Checking his wallet to be sure he has the necessary money, the old golfer walks up to the bar & beckons to the exceptionally attractive female bartender who is serving drinks to a couple of sun-wrinkled golfers. She glides down behind the bar to the old golfer. “Yes?” she inquires with a wide, knowing smile. “May I help?"
The old golfer leans over the bar & whispers, “I was wondering young lady, are you the one who gives the hand-jobs around here?” She looks into his wrinkled eyes & with a wide smile purrs, “Yes sir, I sure am.”
The old golfer leans in even closer & into her left ear says softly:



“Well then, be sure to wash your hands real good, because I want a cheeseburger.” :BigGrin:
 
Two golfers are ready to play on the 11th tee as a funeral cortege passes by.

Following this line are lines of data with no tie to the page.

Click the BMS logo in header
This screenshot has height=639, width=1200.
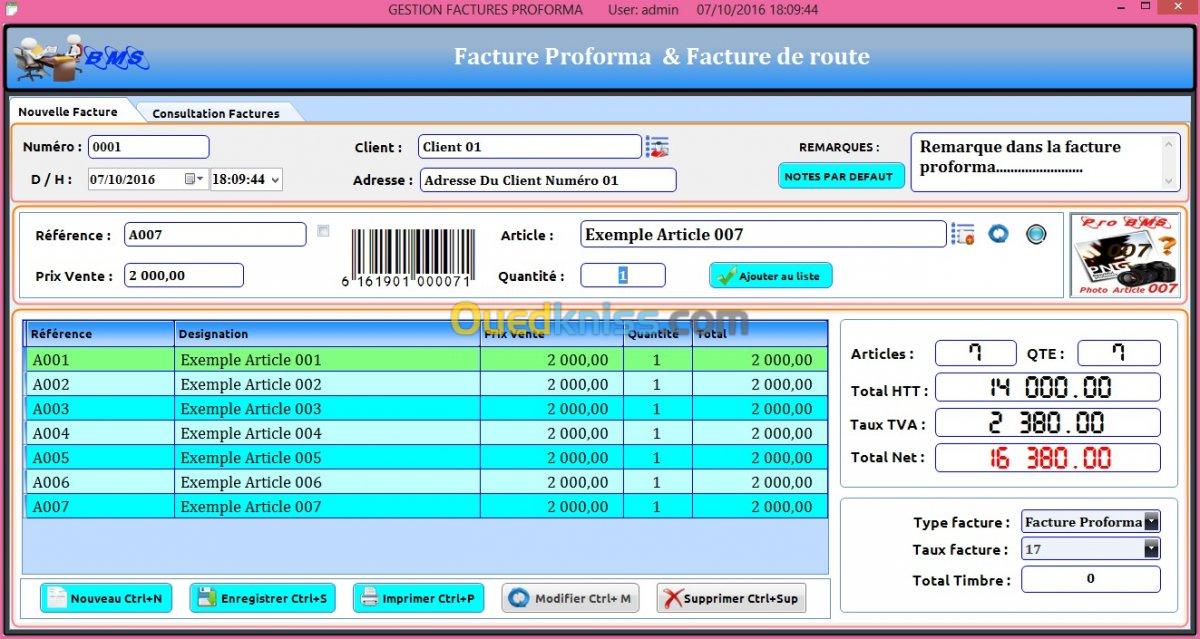click(80, 59)
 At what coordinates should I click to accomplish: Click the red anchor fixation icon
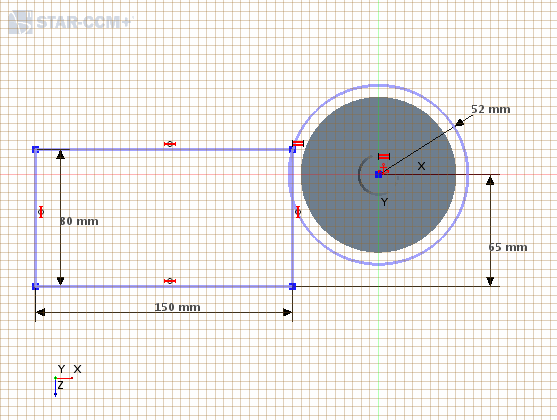[384, 168]
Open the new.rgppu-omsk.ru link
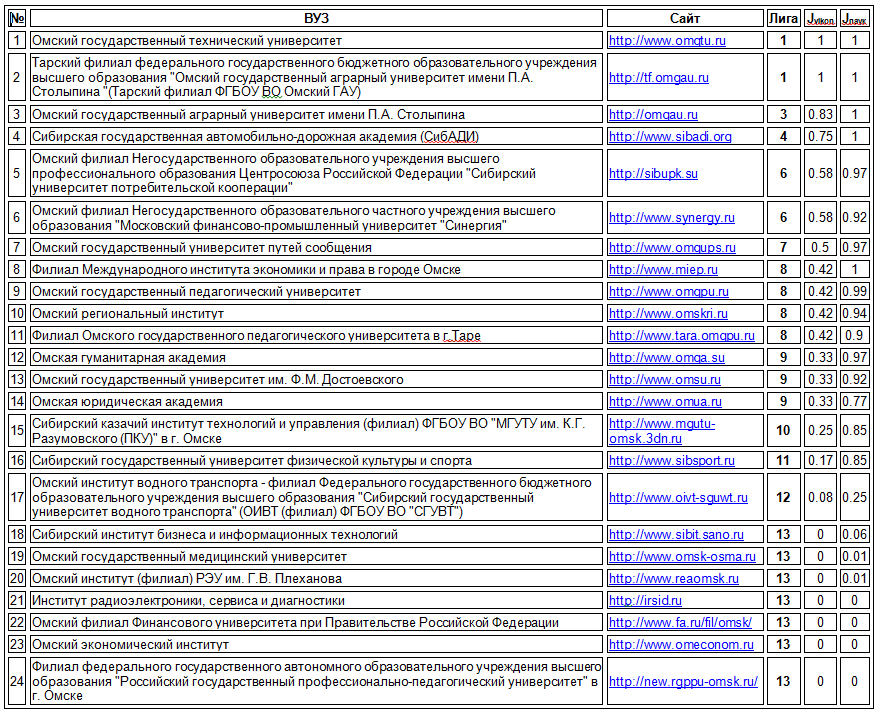The width and height of the screenshot is (876, 713). (x=683, y=682)
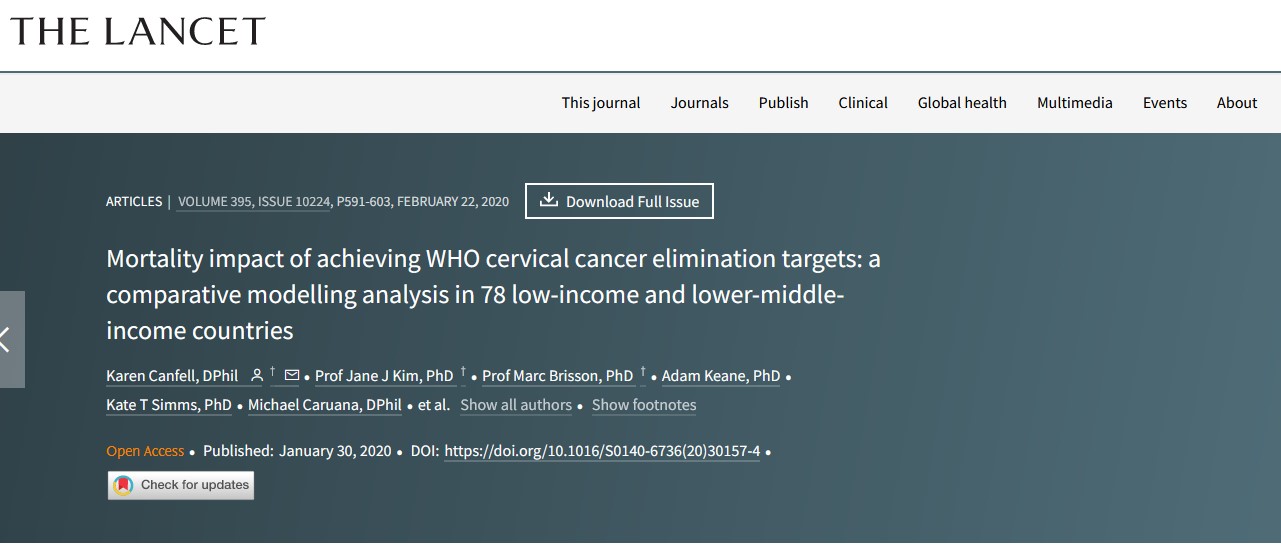Open the Publish menu

(x=784, y=103)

The first player stops, doffs his cap, and bows his head as the cortege passes.
“That was a really nice thing to do,” the second golfer says. “It’s good to see there is still some respect in the world.”
“Well, it’s only right,” the first golfer replies. “I was married to her for 35 years.”

A golfer was having a terrible round – 20-over par for the front nine with scores of balls lost in water or rough. When his caddie then coughed as he steadied himself over a 12-inch putt on the 10th, he lost it.
“You’ve got to be the worst caddie in the world!” he yelled.
“I doubt it,” replied the caddie, dead-pan. “That would be too much of a coincidence.”

After a particularly poor round, a golfer spotted a lake as he walked despondently up the 18th.
He looked at his partner and said, “I’ve played so badly all day, I think I’m going to drown myself in that lake.”
The partner replied, “I’m not sure you could keep your head down that long.”

A golfer sliced a ball into a field of chickens, striking one of the hens and killing it instantly. He was understandably upset, and sought out the farmer. “I’m sorry,” he said, “my terrible tee-shot hit one of your hens and killed it. Can I replace the hen?”
“I don’t know about that,” replied the farmer, mulling it over. “How many eggs a day do you lay?”

Golf balls do resemble eggs.
They’re white, sold by the dozen, and a week later you have to buy some more.